Alright, folks, gather 'round because we're diving into a flavor explosion with this Grilled Lime-Marinated Flat Iron Steak! Picture this: tender, juicy flat iron steak soaking up all that zesty goodness from a tangy lime marinade.


1/3 C. lime juice (about 4 limes)

2 T. soy sauce

2 green onions thinly sliced (about 1/3 cup)

2 T. minced fresh ginger 

1/2 t. red pepper flakes

1-1/2 lb. flat iron steak 

vegetable oil for grates or grill pan

coarse salt and fresh ground pepper, to taste


To Serve:

IP Cuban Style Black Beans and Rice (Optional)



  1. Combine the lime juice, soy sauce, green onions, ginger and red pepper flakes in a resealable plastic bag. 

  2. Lightly score steak in a cross-hatch manner on both sides.

  3. Add the steak to a Ziplock bag and press out all the air and seal.  Place the bag in a dish to protect against leakage.  Marinate for at least 30 minutes or overnight in the refrigerator. 

  4. Heat an outdoor grill, contact grill, or indoor grill pan to medium high.

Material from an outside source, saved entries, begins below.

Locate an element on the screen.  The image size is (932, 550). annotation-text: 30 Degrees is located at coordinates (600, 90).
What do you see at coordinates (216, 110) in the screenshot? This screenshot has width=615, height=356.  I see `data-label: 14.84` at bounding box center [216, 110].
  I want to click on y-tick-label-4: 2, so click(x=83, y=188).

Lightly oil pan or grill grates.

  5. Remove the steak from the marinade and let the excess marinade drip off.  Pat dry with a paper towel. Season to taste with salt and pepper.  Place the steak on the grill; cover and cook, turning once until the meat has reached the desired doneness, 6-8 minutes (depending on thickness of steak) for medium rare.  Let the steak rest for 10 minutes before slicing thin across the grain. Serve with Cuban Style Black Beans and Rice if desired. Enjoy!

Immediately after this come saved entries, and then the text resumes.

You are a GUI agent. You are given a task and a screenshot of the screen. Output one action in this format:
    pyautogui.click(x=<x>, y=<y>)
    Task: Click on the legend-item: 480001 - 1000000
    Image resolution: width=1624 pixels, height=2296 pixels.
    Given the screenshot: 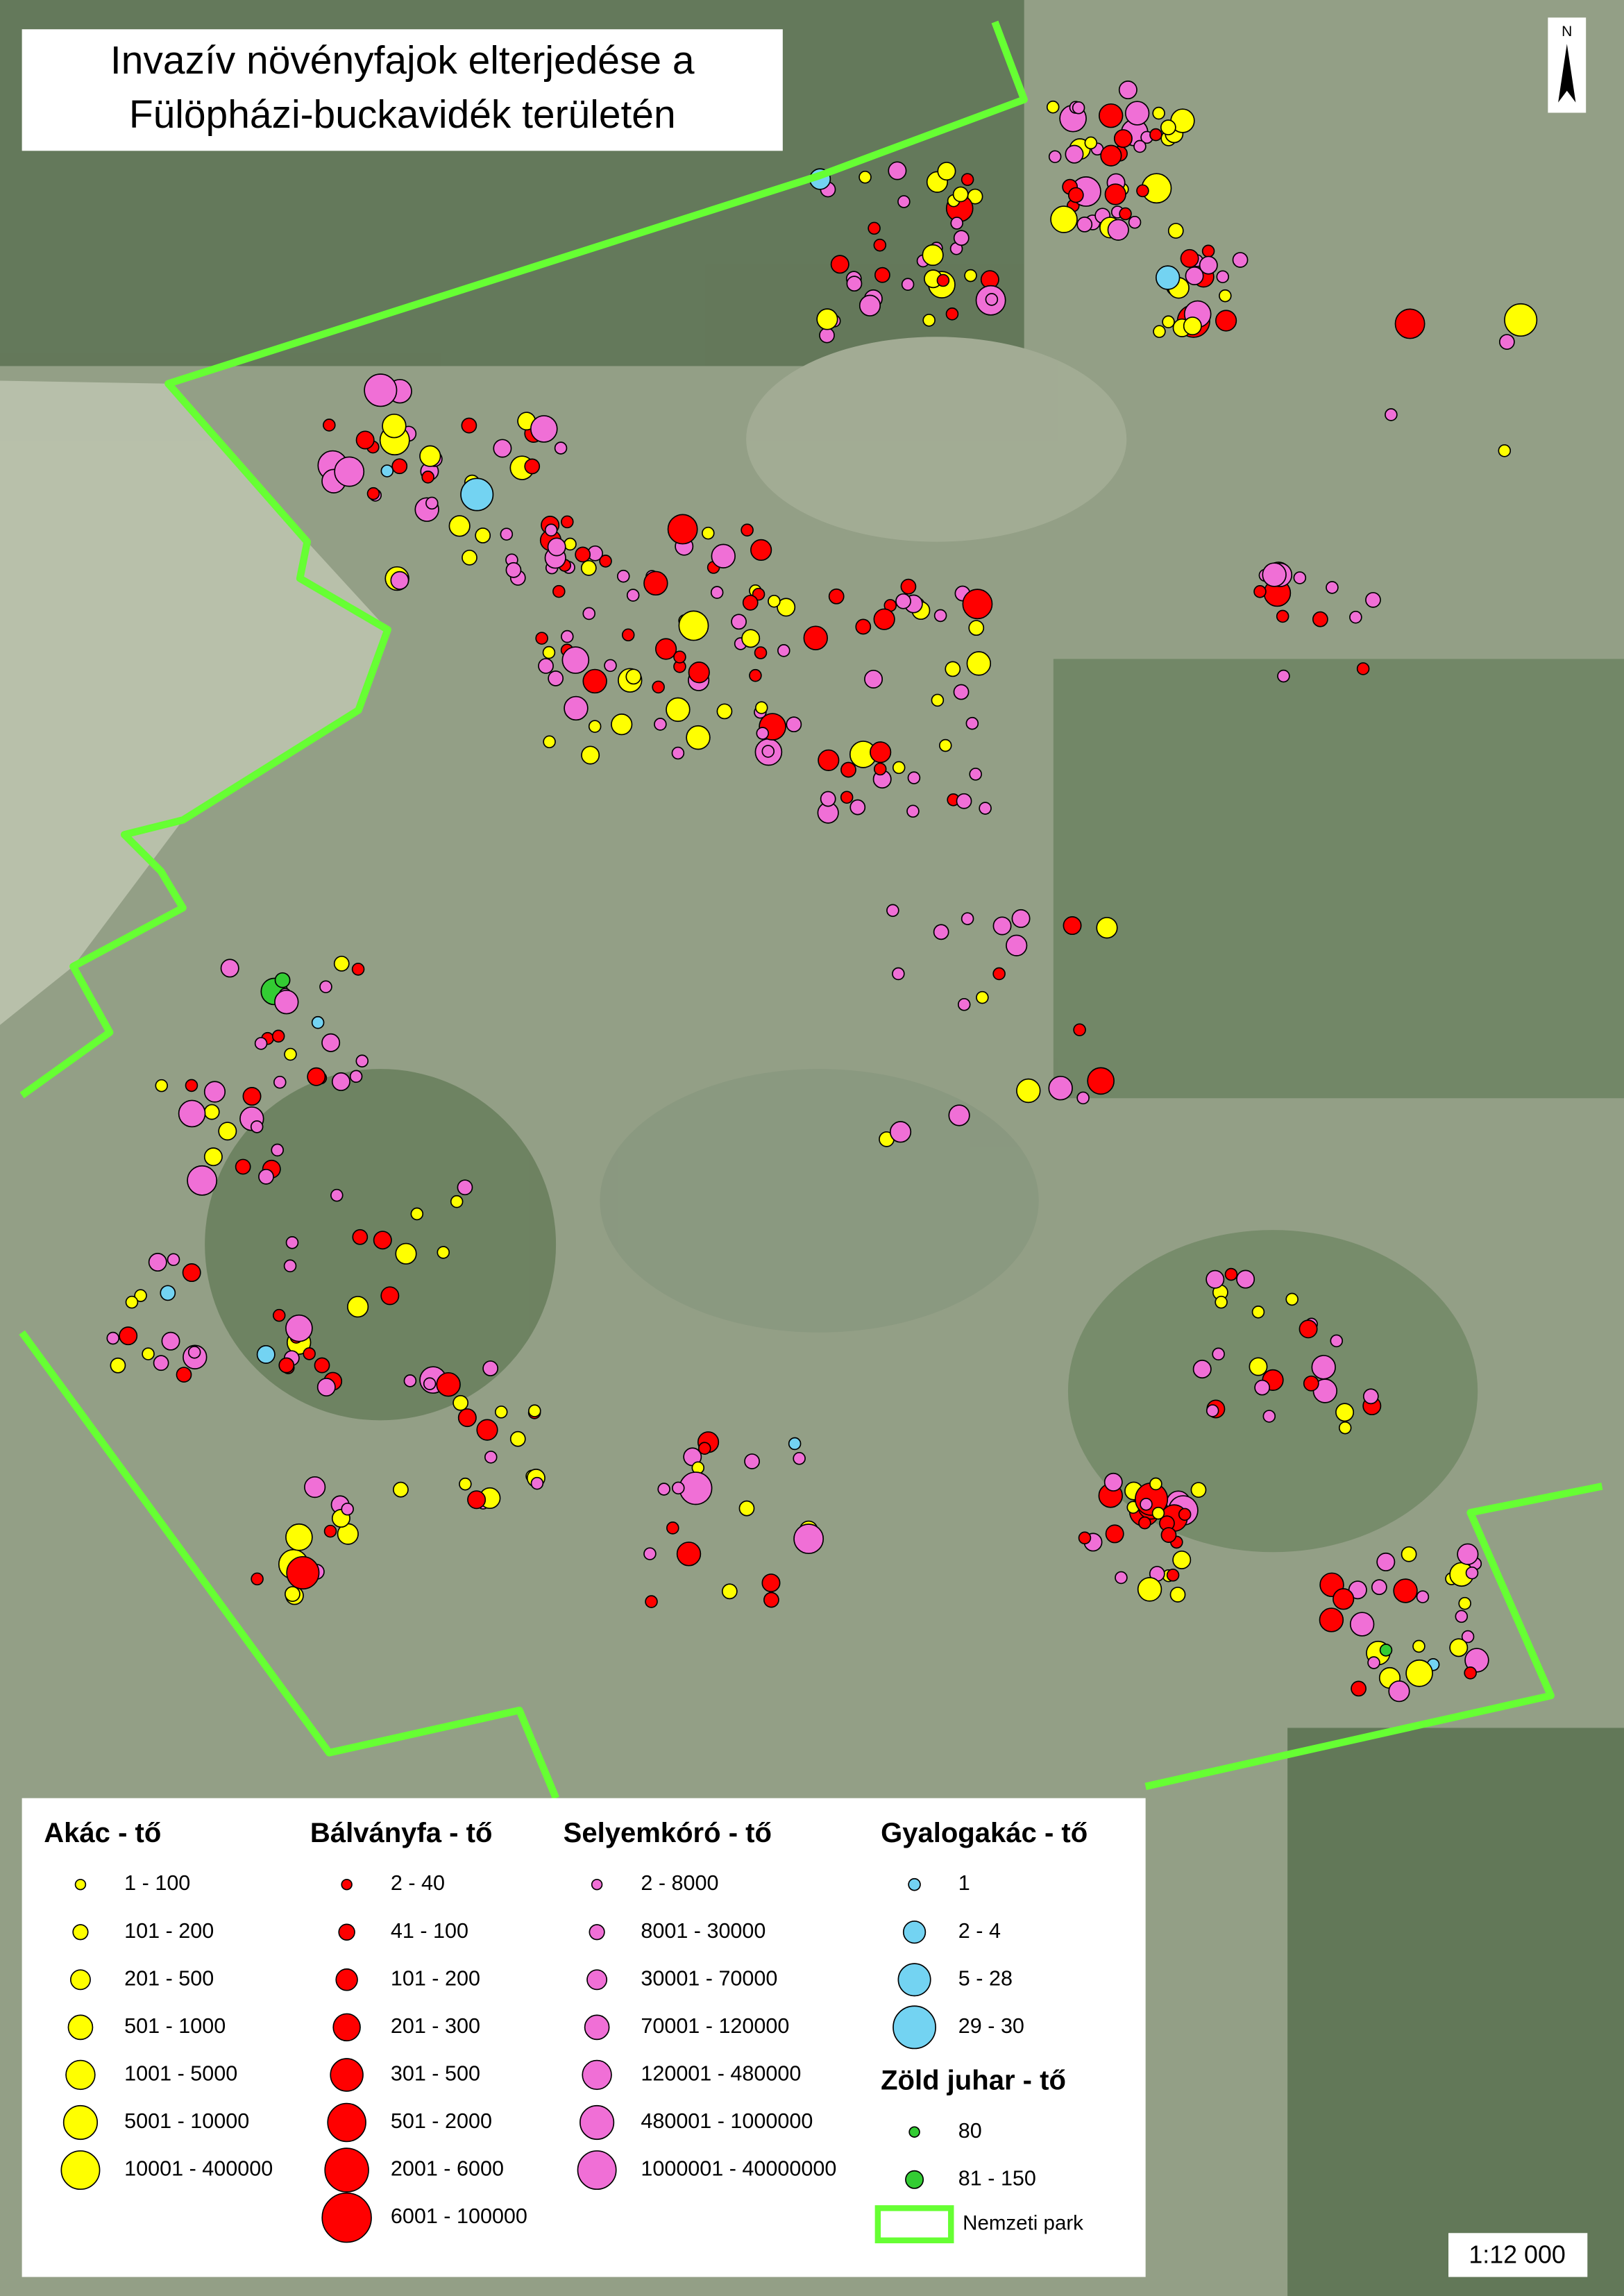 What is the action you would take?
    pyautogui.click(x=727, y=2121)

Flat iron steak is the second-most tender steak cut available. It is known for its rich, beefy taste.  Similar cuts to the flat iron steak are the butler steak in the UK or the oyster blade steak found in New Zealand and Australia. Book steak, shoulder top blade steak, and petite steak are just a few other cuts found in various regions around the world that seem to resemble the flat iron steak. 

Tip: For rare, temperature should be 120°F to 125°F, around three minutes per side; medium rare is 135°F, three to four minutes per side; medium, 140°F, four to five minutes per side; medium well, 150°F, five to six minutes per side; and well-done, 160°F to 175°F, six to seven minutes per side.